» **DATASET**:
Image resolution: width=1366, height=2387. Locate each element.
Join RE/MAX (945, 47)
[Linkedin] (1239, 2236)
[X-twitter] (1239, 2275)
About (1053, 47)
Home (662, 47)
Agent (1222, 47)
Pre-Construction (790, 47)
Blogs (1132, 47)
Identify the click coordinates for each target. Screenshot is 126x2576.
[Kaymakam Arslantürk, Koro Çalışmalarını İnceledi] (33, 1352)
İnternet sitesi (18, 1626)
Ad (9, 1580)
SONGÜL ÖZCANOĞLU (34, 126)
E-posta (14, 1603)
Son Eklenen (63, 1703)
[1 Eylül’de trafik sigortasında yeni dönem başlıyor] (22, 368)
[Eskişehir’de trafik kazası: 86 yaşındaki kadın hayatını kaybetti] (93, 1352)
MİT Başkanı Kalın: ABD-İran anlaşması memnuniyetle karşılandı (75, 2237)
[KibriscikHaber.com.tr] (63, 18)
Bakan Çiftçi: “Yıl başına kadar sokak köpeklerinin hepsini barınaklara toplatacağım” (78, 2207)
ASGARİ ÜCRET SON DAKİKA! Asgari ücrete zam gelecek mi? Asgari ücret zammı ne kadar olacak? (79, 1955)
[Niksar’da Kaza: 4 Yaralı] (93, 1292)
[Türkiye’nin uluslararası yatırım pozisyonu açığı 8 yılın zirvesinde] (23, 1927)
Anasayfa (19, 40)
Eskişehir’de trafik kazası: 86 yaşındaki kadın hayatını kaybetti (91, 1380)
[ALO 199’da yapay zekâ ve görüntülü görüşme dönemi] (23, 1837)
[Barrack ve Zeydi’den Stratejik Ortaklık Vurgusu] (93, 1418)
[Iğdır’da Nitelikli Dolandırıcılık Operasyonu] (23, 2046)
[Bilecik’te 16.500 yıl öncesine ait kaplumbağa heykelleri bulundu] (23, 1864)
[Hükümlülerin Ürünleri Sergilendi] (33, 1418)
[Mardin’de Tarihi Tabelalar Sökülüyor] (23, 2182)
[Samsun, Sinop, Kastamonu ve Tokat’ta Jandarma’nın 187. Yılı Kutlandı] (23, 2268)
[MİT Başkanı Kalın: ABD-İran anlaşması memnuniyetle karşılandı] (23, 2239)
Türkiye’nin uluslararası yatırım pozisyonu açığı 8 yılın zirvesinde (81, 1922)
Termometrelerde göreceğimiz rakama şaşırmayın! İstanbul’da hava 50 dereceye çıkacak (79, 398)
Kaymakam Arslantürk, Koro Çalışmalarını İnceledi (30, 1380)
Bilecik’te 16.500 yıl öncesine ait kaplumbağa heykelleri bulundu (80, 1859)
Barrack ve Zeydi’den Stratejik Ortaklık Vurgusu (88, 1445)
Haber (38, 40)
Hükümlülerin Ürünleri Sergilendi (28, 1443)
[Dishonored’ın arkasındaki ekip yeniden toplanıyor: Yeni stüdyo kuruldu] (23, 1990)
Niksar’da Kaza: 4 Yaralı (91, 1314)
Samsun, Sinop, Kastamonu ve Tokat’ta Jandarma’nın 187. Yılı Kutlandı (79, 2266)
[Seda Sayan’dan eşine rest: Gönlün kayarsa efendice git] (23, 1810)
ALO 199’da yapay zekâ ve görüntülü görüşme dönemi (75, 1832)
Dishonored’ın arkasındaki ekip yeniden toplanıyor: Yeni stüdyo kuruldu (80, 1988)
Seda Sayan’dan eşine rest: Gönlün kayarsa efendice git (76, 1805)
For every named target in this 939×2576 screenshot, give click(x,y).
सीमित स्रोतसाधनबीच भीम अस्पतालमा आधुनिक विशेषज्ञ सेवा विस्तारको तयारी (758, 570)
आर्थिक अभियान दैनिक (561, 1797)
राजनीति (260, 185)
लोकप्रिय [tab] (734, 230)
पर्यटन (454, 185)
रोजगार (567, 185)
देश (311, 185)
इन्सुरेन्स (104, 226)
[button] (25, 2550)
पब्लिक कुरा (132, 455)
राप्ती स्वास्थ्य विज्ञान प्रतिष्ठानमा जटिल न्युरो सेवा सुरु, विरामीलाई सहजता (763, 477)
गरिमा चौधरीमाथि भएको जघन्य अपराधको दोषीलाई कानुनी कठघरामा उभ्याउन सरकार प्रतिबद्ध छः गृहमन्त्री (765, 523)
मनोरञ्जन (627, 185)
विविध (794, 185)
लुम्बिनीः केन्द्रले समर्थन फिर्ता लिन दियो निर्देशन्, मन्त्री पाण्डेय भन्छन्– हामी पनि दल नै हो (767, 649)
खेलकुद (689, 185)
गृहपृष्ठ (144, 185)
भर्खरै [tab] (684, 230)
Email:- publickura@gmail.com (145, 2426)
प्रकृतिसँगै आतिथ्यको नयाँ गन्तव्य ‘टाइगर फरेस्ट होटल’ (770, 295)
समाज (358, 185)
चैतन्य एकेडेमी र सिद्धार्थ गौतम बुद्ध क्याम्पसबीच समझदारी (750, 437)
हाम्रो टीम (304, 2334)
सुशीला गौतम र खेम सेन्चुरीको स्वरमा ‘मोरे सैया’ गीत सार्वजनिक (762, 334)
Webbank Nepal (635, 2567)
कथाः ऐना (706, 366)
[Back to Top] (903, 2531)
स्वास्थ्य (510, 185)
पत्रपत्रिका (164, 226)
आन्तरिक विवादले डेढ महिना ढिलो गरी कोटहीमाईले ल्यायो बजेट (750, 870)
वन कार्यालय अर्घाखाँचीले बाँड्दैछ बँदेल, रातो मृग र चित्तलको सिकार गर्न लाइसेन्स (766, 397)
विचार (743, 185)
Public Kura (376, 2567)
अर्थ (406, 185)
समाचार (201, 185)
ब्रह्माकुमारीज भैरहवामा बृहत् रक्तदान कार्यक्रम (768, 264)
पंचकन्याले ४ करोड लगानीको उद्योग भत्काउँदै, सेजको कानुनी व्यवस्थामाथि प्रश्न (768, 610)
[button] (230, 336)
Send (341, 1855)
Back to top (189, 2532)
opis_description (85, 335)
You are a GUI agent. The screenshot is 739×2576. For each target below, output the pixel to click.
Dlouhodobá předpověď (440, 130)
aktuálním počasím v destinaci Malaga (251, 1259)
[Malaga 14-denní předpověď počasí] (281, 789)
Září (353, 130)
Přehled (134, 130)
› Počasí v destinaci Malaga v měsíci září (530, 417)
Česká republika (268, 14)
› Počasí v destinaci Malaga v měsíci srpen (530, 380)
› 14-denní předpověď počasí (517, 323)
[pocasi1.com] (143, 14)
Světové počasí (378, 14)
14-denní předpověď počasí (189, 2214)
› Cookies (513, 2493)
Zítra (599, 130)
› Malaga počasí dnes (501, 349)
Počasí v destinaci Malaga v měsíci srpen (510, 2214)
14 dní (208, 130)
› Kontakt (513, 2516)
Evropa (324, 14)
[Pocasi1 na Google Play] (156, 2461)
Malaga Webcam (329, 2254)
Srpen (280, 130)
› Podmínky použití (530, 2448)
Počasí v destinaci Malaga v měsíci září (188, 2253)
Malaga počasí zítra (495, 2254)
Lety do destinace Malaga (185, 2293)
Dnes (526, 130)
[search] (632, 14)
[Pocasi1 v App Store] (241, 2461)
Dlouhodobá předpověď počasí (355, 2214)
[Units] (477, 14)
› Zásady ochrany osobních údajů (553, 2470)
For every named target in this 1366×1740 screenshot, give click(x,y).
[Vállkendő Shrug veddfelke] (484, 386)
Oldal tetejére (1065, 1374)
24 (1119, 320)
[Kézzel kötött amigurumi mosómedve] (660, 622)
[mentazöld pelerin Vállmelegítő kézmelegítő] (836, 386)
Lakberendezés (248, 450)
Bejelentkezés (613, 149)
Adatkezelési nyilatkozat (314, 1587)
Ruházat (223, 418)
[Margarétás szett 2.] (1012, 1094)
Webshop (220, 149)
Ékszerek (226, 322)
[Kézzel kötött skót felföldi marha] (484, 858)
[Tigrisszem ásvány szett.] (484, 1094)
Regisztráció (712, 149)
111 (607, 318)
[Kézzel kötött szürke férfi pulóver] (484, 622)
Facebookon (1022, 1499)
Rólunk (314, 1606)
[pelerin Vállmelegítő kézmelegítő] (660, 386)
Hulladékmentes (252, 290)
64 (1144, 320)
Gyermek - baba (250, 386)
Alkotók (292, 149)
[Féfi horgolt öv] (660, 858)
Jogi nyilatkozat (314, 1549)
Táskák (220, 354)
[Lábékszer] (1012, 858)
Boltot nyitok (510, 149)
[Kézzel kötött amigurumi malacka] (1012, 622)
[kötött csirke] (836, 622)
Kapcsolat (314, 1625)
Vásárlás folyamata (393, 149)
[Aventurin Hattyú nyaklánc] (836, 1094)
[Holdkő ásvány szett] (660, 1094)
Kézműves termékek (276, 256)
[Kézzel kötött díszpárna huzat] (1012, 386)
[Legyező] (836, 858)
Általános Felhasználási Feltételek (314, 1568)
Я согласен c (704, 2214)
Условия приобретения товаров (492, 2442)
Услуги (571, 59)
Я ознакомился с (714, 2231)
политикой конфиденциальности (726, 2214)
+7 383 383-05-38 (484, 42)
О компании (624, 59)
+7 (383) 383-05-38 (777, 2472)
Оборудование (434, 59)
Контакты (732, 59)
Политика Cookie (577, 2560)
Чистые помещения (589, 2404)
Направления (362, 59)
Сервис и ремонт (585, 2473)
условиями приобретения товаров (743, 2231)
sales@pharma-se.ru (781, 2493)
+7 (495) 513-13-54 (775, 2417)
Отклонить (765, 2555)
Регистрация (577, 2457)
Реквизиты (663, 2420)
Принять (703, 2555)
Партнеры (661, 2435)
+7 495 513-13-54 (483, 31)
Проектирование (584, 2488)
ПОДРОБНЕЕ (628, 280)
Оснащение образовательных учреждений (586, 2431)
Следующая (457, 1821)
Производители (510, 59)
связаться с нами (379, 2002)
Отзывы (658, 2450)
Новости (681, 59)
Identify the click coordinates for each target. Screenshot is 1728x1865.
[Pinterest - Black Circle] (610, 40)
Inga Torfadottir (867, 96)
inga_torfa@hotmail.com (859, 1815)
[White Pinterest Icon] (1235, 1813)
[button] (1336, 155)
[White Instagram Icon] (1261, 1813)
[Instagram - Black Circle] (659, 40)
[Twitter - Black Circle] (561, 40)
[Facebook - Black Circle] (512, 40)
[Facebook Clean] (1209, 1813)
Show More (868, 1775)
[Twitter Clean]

» **WHAT THE TASK REQUIRES**: For the string "Stratejik", show each line of the listing where it appears.

» **RESPONSE TO THIS EXERCISE**:
[Barrack ve Zeydi’den Stratejik Ortaklık Vurgusu] (93, 1418)
Barrack ve Zeydi’den Stratejik Ortaklık Vurgusu (88, 1445)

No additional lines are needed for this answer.